Before we can jump into Trigonometry, we must define angles; however, before defining angles, we need to define what makes up the components of an angle.

Definition: Ray

ray is a line segment that has one endpoint and extends infinitely in one direction. The point from which the ray originates is called the initial point of the ray. A ray can also be described as a half-line.

Figure 1.1.1: A ray with initial point P
1.1 Figure 1.png

Note that we label the initial point P. The choice of letter is arbitrary, so we could just have easily chosen Q, R, or S. The choice of using capital letters for points on a line or ray, however, is tradition and we stick with that convention in this text. We now move on to defining an angle.

Definition: Angle

When two rays share a common initial point, they form an angle, and the shared initial point is called the angle's vertex.

Figure 1.1.2 shows two examples of what are commonly considered as angles.

Figure 1.1.2: An angle with vertex P (left) and an angle with vertex Q (right)
1.1 Figure 2.png

Figure 1.1.3 also depicts angles - albeit these are, in some sense, extreme cases. In the first case, the two rays are directly opposite each other, forming what is known as a straight angle; in the second, the rays are identical, so the "angle" is indistinguishable from the ray itself.

Figure 1.1.3A straight angle (left) and a "closed" angle (right)
1.1 Figure 3.png
Definition: Straight Angle

A straight angle is defined as an angle that is formed when the two rays forming the angle extend in opposite directions.

Now that we have an idea of what makes an angle, and a "beginner's notation," it's time we define the measure of an angle.

Definition: Angle Measure

The measure of an angle is a number that indicates the amount of rotation that separates the rays of the angle.

There is one immediate problem with this definition, as should be evident from Figure 1.1.4 below.

Figure 1.1.4: The ambiguity of angles
Screen Shot 2022-05-06 at 11.04.41 PM.png

Which amount of rotation are we attempting to quantify?

We have just discovered that this diagram describes at least two angles. Clearly, these two angles have different measures because one appears to represent a larger rotation than the other, so we must label them differently.

In Trigonometry, we often use lowercase Greek letters to represent the measure of the angle. For example, we use the Greek letters α (alpha) and β (beta) as representations of the unknown angle measures in Figure 1.1.5.

Figure 1.1.5
Screen Shot 2022-05-06 at 11.07.51 PM.png

Identifying the lowercase Greek letters will be beneficial in this course. Table 1.1.1 summarizes the (lowercase) Greek alphabet. The letters in bold are the ones most commonly used within Trigonometry.

Table 1.1.1: Lowercase Letters in the Greek Alphabet

 Greek Alphabet α alpha β beta γ gamma δ delta ϵ epsilon ζ zeta η eta θ theta ι iota κ kappa λ lambda μ mu ν nu ξ xi o omicron π pi ρ rho σ sigma τ tau v upsilon ϕ phi χ chi ψ psi ω omega 

Caution

The lowercase Greek letter π is never used as a symbolic representation of an unknown angle. π is reserved for the universal constant π3.141592654 (which is an irrational number).

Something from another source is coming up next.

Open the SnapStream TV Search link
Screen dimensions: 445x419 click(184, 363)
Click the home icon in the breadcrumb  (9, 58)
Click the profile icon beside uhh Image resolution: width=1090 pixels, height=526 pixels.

Another ambiguity that sneaks into angular measure is which direction the angle is "opening." We need to extend our notion of "angle" from merely measuring an extent of rotation to quantities associated with real numbers. To that end, we introduce the concept of an oriented angle.

Definition: Oriented Angle

An oriented angle refers to the measure of rotation between two rays with a common vertex, taking into account the direction of rotation (clockwise or counterclockwise). The angle is swept out starting from an initial side and ending at a terminal side. When the rotation is counterclockwise from the initial side to the terminal side, we say that the angle is positive; when the rotation is clockwise, we say that the angle is negative.

As its name suggests, in an oriented angle, the direction of the rotation is essential.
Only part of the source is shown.